Hannah laughed and Arthur put his hand on hers. ‘Don’t take the fences if you don’t feel confident. Go round by the gates. I’d rather see that than see you hurt, my dear.’

Sir Edward was moving towards the front of the riders and the horn began to blow and the hounds to bay and they were off, trotting first, the snow deadening the sound of moving horses as they left the house and followed the drive down through to the open ground. There were riders each side of her. Arthur tipped his crop against his hat and moved forward at Sir Edward’s request. Esther rode well, sitting comfortably, her face alight with excitement. She turned to Hannah.

‘This is so wonderful. To be this rich, to live this life.’
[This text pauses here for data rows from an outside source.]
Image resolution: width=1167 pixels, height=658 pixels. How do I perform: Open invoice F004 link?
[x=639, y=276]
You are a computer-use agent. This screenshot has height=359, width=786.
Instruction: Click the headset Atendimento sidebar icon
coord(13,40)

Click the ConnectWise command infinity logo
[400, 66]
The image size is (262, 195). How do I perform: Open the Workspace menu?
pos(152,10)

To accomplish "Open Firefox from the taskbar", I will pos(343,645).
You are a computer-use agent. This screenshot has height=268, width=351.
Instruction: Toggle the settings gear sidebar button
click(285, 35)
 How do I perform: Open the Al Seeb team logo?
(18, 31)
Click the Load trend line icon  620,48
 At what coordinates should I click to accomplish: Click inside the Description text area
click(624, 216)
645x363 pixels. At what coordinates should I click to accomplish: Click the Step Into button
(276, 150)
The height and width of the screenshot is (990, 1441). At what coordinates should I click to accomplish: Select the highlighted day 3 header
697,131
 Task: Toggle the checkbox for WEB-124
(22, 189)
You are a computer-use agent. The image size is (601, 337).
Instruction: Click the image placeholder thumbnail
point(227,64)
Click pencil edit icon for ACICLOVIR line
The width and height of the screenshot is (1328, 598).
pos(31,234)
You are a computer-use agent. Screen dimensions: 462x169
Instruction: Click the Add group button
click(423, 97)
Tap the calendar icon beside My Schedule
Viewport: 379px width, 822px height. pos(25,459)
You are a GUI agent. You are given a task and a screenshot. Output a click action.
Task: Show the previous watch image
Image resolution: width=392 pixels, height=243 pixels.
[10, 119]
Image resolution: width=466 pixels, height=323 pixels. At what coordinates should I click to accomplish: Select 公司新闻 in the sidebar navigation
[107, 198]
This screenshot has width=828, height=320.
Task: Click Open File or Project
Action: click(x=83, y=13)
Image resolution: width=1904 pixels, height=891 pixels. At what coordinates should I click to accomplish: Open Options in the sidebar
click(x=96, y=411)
Hannah nodded. ‘Yes, it must be very easy.’ She kept her voice low and wished that Esther would also, because Harry was behind them and he was not rich, he could not offer Esther this life, and Hannah feared for him; but now the horses were into open country and the trot became a canter, the canter a gallop. The field stretched out and Hannah loosened the reins and let the mare have her head, feeling the wind as it rushed past, seeing the snow in drifts against the dry-stone wall, loving the speed, the freedom. Harry kept to the back of the field, holding in his hunter, not letting it get the bit between its teeth. He watched Esther as she lifted her head into the wind, following with his eyes and his heart as she took the low wall, leaning forward, urging her horse on.